Source data

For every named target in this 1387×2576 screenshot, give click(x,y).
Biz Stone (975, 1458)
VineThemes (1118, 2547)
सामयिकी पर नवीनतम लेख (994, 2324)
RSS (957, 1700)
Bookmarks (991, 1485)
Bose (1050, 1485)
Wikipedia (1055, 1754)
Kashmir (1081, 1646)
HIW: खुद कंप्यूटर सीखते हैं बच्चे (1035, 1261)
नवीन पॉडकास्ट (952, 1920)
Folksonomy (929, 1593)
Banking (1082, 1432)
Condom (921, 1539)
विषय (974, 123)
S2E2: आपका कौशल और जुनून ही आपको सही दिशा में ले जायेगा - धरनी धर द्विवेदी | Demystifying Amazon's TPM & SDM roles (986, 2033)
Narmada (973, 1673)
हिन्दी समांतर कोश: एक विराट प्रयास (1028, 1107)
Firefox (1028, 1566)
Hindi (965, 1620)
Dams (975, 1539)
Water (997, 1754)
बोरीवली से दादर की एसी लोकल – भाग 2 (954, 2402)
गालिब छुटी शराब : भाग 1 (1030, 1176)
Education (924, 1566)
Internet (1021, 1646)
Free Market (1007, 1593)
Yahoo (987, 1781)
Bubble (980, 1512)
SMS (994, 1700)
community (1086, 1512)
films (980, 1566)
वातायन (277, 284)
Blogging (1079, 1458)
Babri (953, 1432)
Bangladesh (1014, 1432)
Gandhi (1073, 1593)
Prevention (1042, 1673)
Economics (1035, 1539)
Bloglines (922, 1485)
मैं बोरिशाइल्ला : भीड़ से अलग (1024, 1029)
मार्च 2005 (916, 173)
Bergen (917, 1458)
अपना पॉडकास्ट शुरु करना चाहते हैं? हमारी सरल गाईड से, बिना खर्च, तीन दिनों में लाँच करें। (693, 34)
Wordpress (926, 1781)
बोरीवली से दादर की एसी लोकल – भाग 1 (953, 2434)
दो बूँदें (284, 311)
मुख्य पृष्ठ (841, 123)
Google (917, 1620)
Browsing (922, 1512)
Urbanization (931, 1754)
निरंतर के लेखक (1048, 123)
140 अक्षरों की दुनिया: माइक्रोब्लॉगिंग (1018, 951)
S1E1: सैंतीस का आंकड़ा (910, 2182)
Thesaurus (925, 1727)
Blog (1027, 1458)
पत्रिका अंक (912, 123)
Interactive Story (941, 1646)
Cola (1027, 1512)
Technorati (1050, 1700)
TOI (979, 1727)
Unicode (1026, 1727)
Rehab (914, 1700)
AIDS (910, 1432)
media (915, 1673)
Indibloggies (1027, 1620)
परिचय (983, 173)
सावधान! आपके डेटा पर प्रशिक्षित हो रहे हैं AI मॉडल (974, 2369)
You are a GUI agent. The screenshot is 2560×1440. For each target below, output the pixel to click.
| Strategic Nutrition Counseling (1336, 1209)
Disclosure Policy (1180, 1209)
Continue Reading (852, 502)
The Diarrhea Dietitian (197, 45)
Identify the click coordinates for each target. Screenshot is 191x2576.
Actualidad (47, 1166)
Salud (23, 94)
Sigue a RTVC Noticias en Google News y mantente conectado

### TASK OBJECTIVE
Locate the word "Google" in the entries, and copy every line where it is found.

### ANSWER
Google (917, 1620)
Sigue a RTVC Noticias en Google News y mantente conectado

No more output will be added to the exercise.